Ouvrir le menu principal

Lettre des dirigeants de Cronstadt au chef blanc Grimm


Anonyme
Lettre des dirigeants de Cronstadt au chef blanc Grimm

Honorable monsieur le professeur,

Depuis trois ans et demi la Russie saigne sous le joug communiste. L’expérience montre que des actions isolées, ne permettent pas de renverser les communistes qui les écrasent facilement. Pour sauver le pays de la violence, de l’arbitraire et de la ruine totale, et aussi pour renforcer les conquêtes de la révolution de février, il est indispensable de renverser au plus vite les communistes.

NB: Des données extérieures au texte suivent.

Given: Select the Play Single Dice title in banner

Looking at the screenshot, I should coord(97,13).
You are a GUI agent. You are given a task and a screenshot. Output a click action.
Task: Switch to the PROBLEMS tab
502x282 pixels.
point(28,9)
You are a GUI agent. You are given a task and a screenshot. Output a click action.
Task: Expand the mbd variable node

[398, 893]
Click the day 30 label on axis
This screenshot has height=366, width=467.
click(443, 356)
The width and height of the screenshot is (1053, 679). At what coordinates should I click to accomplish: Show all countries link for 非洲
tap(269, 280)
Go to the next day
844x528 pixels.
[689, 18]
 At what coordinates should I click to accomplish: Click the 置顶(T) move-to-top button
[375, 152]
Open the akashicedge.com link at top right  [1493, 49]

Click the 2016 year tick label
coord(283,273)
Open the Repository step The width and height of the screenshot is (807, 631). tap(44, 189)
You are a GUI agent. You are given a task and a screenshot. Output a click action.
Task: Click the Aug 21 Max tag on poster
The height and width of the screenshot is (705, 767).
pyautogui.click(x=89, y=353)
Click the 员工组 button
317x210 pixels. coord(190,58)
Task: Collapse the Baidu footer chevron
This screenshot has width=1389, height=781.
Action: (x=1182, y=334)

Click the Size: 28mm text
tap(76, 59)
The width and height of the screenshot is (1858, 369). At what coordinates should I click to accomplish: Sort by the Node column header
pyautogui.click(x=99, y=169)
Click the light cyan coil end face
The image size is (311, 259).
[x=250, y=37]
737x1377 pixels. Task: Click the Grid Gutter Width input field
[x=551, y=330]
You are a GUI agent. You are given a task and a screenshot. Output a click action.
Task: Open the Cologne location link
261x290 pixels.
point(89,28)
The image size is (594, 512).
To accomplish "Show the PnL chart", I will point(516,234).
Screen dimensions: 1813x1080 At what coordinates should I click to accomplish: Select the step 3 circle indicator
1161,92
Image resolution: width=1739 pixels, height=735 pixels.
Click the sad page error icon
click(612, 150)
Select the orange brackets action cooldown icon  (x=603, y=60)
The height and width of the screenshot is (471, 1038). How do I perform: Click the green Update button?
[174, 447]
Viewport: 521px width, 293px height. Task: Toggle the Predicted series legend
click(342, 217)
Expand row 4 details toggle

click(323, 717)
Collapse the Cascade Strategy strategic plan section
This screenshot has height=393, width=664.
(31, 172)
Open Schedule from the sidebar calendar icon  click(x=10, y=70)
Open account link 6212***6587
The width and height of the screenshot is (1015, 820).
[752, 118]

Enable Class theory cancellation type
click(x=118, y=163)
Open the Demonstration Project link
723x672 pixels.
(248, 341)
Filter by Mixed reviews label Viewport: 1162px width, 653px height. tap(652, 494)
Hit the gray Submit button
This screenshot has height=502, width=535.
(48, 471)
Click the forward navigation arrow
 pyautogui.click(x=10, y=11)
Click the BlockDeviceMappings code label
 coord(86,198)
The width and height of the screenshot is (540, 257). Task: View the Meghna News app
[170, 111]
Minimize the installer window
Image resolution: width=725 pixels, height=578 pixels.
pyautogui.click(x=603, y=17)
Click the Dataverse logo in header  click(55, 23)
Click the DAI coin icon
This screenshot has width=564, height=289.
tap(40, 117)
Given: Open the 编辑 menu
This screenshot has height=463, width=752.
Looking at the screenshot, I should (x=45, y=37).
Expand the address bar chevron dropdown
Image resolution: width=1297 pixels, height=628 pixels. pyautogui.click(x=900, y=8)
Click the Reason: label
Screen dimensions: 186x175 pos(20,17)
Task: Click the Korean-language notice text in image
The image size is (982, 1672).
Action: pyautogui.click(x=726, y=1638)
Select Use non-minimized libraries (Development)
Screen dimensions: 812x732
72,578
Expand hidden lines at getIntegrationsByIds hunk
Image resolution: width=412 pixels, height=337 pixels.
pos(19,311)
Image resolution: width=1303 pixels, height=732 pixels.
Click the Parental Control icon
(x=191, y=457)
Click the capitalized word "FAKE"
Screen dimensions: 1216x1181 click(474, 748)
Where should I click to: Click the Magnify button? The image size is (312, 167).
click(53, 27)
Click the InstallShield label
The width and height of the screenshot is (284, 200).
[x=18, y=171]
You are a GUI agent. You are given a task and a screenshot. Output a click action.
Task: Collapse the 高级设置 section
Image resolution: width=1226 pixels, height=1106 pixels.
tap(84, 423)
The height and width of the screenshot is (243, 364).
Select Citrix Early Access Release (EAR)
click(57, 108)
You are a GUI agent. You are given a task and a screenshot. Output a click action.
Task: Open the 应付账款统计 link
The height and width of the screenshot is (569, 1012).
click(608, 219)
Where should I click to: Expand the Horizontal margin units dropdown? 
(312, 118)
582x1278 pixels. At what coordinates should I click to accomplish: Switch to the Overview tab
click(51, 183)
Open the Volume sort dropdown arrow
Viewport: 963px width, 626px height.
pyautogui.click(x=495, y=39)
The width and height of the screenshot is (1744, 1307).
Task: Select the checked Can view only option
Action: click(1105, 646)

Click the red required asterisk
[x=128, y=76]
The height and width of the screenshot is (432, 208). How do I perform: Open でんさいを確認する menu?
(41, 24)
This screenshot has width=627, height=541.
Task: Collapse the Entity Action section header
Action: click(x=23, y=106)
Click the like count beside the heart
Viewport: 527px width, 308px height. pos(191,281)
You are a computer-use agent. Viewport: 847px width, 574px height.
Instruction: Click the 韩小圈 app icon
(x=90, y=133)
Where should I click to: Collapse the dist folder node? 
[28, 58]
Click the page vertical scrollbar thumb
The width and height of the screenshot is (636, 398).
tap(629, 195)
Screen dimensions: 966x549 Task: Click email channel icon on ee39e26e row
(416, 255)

Comme nous en sommes partisans, nous jugeons de notre côté nécessaire de nous unir avec tous les groupes antibolcheviks aux conditions suivantes :

1- La possession de terres aux paysans doit être confirmée.

2- La liberté des syndicats pour les ouvriers.

3- La reconnaissance de l’autodétermination des États frontaliers.

4- L’expérience des Cronstadtiens ayant montré que le slogan "tout le pouvoir aux soviets et non aux partis" constituait une manœuvre politique adéquate car elle suscitait la scission dans les rangs communistes, était populaire dans les masses et était capable d’unir tous les partis (ce qui est nécessaires dans la lutte contre les bolcheviks), nous jugeons nécessaire de mener notre activité ultérieure en Russie soviétique avec ce slogan jusqu’à la victoire sur les communistes.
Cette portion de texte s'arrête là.